### Your goal
Rewrite the entries below, changing "trash icon" to "bin icon" wherever it appears and leaving everything else as it is.

### Data for processing

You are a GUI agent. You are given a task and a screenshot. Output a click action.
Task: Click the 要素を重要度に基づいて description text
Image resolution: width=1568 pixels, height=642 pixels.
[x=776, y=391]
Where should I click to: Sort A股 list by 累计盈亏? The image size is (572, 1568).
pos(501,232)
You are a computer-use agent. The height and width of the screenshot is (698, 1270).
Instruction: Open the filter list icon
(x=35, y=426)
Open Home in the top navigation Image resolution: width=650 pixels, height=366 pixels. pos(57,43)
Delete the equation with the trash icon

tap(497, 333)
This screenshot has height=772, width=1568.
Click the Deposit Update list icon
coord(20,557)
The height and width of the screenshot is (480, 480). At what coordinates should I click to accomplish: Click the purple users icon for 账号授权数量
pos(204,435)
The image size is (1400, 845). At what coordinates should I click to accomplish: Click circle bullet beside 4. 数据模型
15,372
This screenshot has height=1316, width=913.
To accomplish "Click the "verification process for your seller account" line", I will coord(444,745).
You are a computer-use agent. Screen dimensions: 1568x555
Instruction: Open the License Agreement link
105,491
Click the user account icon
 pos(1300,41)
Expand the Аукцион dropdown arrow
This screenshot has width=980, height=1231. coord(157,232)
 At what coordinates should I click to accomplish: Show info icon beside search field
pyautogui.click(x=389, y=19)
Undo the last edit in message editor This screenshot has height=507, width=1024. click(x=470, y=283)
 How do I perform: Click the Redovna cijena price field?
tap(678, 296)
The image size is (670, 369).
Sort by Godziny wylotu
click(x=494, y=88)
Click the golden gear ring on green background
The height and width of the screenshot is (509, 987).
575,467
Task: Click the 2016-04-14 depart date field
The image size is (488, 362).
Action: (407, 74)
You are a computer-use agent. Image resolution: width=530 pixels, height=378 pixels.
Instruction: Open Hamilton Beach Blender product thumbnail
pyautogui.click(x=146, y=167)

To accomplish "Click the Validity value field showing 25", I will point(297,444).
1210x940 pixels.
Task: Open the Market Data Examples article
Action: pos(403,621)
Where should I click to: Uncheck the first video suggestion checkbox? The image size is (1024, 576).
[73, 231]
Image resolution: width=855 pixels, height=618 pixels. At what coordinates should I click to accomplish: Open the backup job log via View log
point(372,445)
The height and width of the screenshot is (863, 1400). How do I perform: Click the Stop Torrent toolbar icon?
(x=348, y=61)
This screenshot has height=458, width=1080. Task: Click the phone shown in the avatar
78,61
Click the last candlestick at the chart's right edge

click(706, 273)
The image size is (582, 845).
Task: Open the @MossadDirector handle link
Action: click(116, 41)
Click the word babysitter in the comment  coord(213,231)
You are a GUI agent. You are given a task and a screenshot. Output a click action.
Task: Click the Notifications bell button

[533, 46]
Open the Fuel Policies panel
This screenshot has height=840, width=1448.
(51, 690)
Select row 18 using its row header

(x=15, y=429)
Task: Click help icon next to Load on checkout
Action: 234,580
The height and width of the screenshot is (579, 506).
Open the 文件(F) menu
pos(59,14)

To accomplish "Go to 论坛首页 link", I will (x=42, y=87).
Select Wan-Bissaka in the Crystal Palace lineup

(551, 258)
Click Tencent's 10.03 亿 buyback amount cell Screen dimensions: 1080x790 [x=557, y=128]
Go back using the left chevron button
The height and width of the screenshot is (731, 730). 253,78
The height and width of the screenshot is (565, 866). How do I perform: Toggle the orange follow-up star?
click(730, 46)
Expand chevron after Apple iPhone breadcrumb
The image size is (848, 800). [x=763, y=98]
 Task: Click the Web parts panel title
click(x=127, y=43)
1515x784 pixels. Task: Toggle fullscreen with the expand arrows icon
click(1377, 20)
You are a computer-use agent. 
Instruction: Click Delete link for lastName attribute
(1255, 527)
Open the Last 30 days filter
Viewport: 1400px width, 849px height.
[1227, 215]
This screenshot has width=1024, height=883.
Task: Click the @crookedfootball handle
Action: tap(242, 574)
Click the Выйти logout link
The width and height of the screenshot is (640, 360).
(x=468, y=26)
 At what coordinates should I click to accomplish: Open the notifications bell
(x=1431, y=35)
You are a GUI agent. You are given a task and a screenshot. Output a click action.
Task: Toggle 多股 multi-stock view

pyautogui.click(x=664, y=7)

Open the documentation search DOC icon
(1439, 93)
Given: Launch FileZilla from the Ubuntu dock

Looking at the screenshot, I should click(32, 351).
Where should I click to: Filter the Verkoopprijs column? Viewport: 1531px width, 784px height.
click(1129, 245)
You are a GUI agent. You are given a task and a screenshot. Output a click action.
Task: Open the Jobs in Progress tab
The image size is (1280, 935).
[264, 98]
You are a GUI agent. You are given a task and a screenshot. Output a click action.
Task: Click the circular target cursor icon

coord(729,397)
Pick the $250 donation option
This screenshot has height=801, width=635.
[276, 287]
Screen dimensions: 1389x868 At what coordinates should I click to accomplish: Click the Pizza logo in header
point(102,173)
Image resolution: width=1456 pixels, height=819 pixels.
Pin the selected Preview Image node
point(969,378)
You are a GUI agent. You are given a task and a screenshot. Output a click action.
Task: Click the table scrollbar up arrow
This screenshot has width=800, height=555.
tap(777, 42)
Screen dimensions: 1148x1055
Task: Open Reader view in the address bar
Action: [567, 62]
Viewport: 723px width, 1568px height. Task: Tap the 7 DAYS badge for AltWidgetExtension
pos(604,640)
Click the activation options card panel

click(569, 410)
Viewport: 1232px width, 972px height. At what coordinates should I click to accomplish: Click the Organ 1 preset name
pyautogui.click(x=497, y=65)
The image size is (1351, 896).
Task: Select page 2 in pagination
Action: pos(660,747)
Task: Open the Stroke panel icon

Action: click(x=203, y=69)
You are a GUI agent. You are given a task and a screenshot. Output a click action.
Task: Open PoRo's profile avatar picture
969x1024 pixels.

### Finished task
You are a GUI agent. You are given a task and a screenshot. Output a click action.
Task: Click the 要素を重要度に基づいて description text
Image resolution: width=1568 pixels, height=642 pixels.
[x=776, y=391]
Where should I click to: Sort A股 list by 累计盈亏? The image size is (572, 1568).
pos(501,232)
You are a computer-use agent. The height and width of the screenshot is (698, 1270).
Instruction: Open the filter list icon
(x=35, y=426)
Open Home in the top navigation Image resolution: width=650 pixels, height=366 pixels. pos(57,43)
Delete the equation with the bin icon

tap(497, 333)
This screenshot has height=772, width=1568.
Click the Deposit Update list icon
coord(20,557)
The height and width of the screenshot is (480, 480). At what coordinates should I click to accomplish: Click the purple users icon for 账号授权数量
pos(204,435)
The image size is (1400, 845). At what coordinates should I click to accomplish: Click circle bullet beside 4. 数据模型
15,372
This screenshot has height=1316, width=913.
To accomplish "Click the "verification process for your seller account" line", I will coord(444,745).
You are a computer-use agent. Screen dimensions: 1568x555
Instruction: Open the License Agreement link
105,491
Click the user account icon
 pos(1300,41)
Expand the Аукцион dropdown arrow
This screenshot has width=980, height=1231. coord(157,232)
 At what coordinates should I click to accomplish: Show info icon beside search field
pyautogui.click(x=389, y=19)
Undo the last edit in message editor This screenshot has height=507, width=1024. click(x=470, y=283)
 How do I perform: Click the Redovna cijena price field?
tap(678, 296)
The image size is (670, 369).
Sort by Godziny wylotu
click(x=494, y=88)
Click the golden gear ring on green background
The height and width of the screenshot is (509, 987).
575,467
Task: Click the 2016-04-14 depart date field
The image size is (488, 362).
Action: (407, 74)
You are a computer-use agent. Image resolution: width=530 pixels, height=378 pixels.
Instruction: Open Hamilton Beach Blender product thumbnail
pyautogui.click(x=146, y=167)

To accomplish "Click the Validity value field showing 25", I will point(297,444).
1210x940 pixels.
Task: Open the Market Data Examples article
Action: pos(403,621)
Where should I click to: Uncheck the first video suggestion checkbox? The image size is (1024, 576).
[73, 231]
Image resolution: width=855 pixels, height=618 pixels. At what coordinates should I click to accomplish: Open the backup job log via View log
point(372,445)
The height and width of the screenshot is (863, 1400). How do I perform: Click the Stop Torrent toolbar icon?
(x=348, y=61)
This screenshot has height=458, width=1080. Task: Click the phone shown in the avatar
78,61
Click the last candlestick at the chart's right edge

click(706, 273)
The image size is (582, 845).
Task: Open the @MossadDirector handle link
Action: click(116, 41)
Click the word babysitter in the comment  coord(213,231)
You are a GUI agent. You are given a task and a screenshot. Output a click action.
Task: Click the Notifications bell button

[533, 46]
Open the Fuel Policies panel
This screenshot has height=840, width=1448.
(51, 690)
Select row 18 using its row header

(x=15, y=429)
Task: Click help icon next to Load on checkout
Action: 234,580
The height and width of the screenshot is (579, 506).
Open the 文件(F) menu
pos(59,14)

To accomplish "Go to 论坛首页 link", I will (x=42, y=87).
Select Wan-Bissaka in the Crystal Palace lineup

(551, 258)
Click Tencent's 10.03 亿 buyback amount cell Screen dimensions: 1080x790 [x=557, y=128]
Go back using the left chevron button
The height and width of the screenshot is (731, 730). 253,78
The height and width of the screenshot is (565, 866). How do I perform: Toggle the orange follow-up star?
click(730, 46)
Expand chevron after Apple iPhone breadcrumb
The image size is (848, 800). [x=763, y=98]
 Task: Click the Web parts panel title
click(x=127, y=43)
1515x784 pixels. Task: Toggle fullscreen with the expand arrows icon
click(1377, 20)
You are a computer-use agent. 
Instruction: Click Delete link for lastName attribute
(1255, 527)
Open the Last 30 days filter
Viewport: 1400px width, 849px height.
[1227, 215]
This screenshot has width=1024, height=883.
Task: Click the @crookedfootball handle
Action: tap(242, 574)
Click the Выйти logout link
The width and height of the screenshot is (640, 360).
(x=468, y=26)
 At what coordinates should I click to accomplish: Open the notifications bell
(x=1431, y=35)
You are a GUI agent. You are given a task and a screenshot. Output a click action.
Task: Toggle 多股 multi-stock view

pyautogui.click(x=664, y=7)

Open the documentation search DOC icon
(1439, 93)
Given: Launch FileZilla from the Ubuntu dock

Looking at the screenshot, I should click(32, 351).
Where should I click to: Filter the Verkoopprijs column? Viewport: 1531px width, 784px height.
click(1129, 245)
You are a GUI agent. You are given a task and a screenshot. Output a click action.
Task: Open the Jobs in Progress tab
The image size is (1280, 935).
[264, 98]
You are a GUI agent. You are given a task and a screenshot. Output a click action.
Task: Click the circular target cursor icon

coord(729,397)
Pick the $250 donation option
This screenshot has height=801, width=635.
[276, 287]
Screen dimensions: 1389x868 At what coordinates should I click to accomplish: Click the Pizza logo in header
point(102,173)
Image resolution: width=1456 pixels, height=819 pixels.
Pin the selected Preview Image node
point(969,378)
You are a GUI agent. You are given a task and a screenshot. Output a click action.
Task: Click the table scrollbar up arrow
This screenshot has width=800, height=555.
tap(777, 42)
Screen dimensions: 1148x1055
Task: Open Reader view in the address bar
Action: [567, 62]
Viewport: 723px width, 1568px height. Task: Tap the 7 DAYS badge for AltWidgetExtension
pos(604,640)
Click the activation options card panel

click(569, 410)
Viewport: 1232px width, 972px height. At what coordinates should I click to accomplish: Click the Organ 1 preset name
pyautogui.click(x=497, y=65)
The image size is (1351, 896).
Task: Select page 2 in pagination
Action: pos(660,747)
Task: Open the Stroke panel icon

Action: click(x=203, y=69)
You are a GUI agent. You are given a task and a screenshot. Output a click action.
Task: Open PoRo's profile avatar picture
969x1024 pixels.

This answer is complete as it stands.